La paille aide à tenir tête aux mauvaises herbes et aux
moineaux
Idéalement, un hectare produit environ quatre tonnes de paille
d'avoine. Si la totalité de la paille est étendue sur le champ, la
surface sera entièrement recouverte.
Même une mauvaise herbe gênante comme le chiendent, problème le
plus difficile dans la méthode d'ensemencement direct sans culture,
peut être maintenue sous contrôle. Les moineaux m'ont causé de
fréquents maux de tête. L'ensemencement direct ne peut pas réussir sans
moyen sûr pour venir à bout des oiseaux et il y a beaucoup d'endroits
où l'ensemencement direct a été lent à se répandre pour cette seule
raison. Certains d'entre vous peuvent avoir le même problème avec les
moineaux et vous comprendrez ce que je veux dire.
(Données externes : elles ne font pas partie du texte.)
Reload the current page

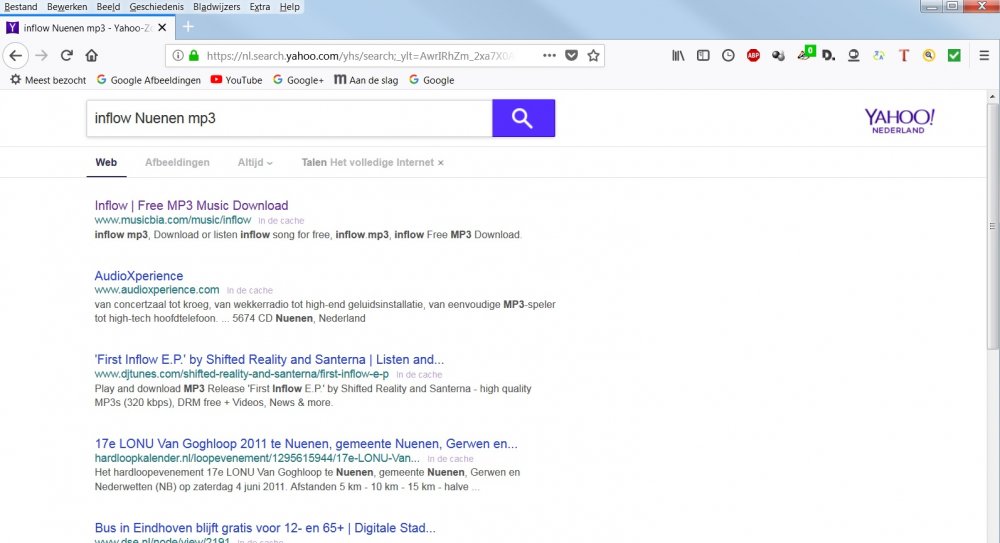click(x=67, y=56)
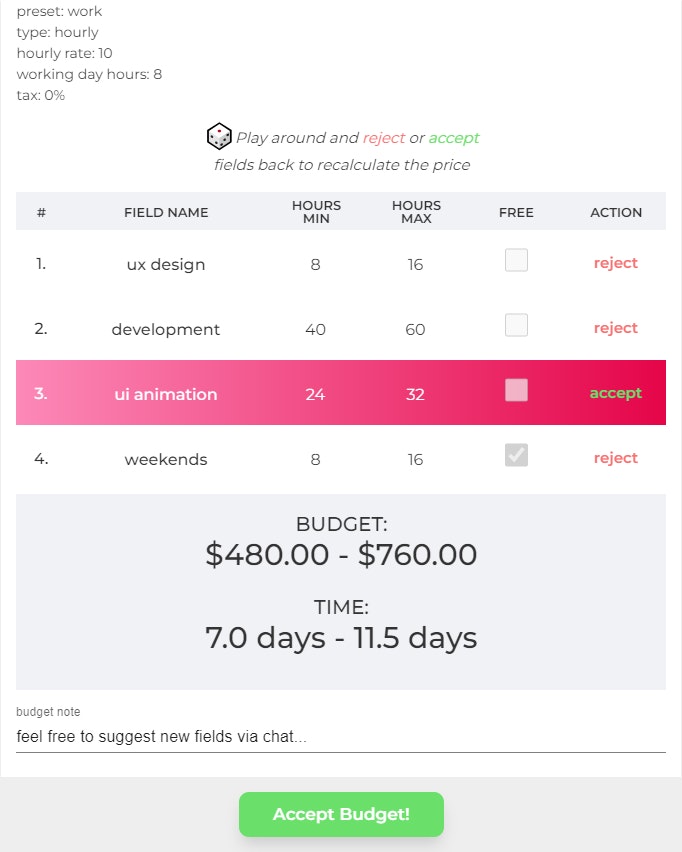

Je me souviens du temps où ces oiseaux me suivaient et dévoraient
toutes les graines que j'avais semées avant même que j'aie pu finir
l'autre côté du champ. J'ai essayé les épouvantails à moineaux et les
filets, des boîtes de conserve cliquetant sur des ficelles, mais rien
n'a vraiment bien marché. Ou s'il arrivait qu'une de ces méthodes
réussît, son efficacité ne durait qu'un an ou deux. Mon expérience a
montré qu'en semant quand la récolte est encore sur pied de telle sorte
que la semence soit cachée par les herbes et le trèfle et en répandant
un mulch de paille de riz, d'avoine ou d'orge dès que la récolte mûre à
été moissonnée, le problème des moineaux peut être résolu avec beaucoup
d'efficacité.
J'ai fait quantité de fautes en expérimentant au cours des ans,
j'ai fait l'expérience d'erreurs de toutes sortes. J'en connais
probablement plus sur ce qui peut aller mal dans la croissance des
récoltes agricoles que personne d'autre au Japon. Quand j'ai réussi
pour la première fois à faire pousser du riz et des céréales d'hiver
par la méthode de la non-culture, je me suis senti aussi heureux que
Christophe Colomb a dû l'être quand il découvrit l'Amérique.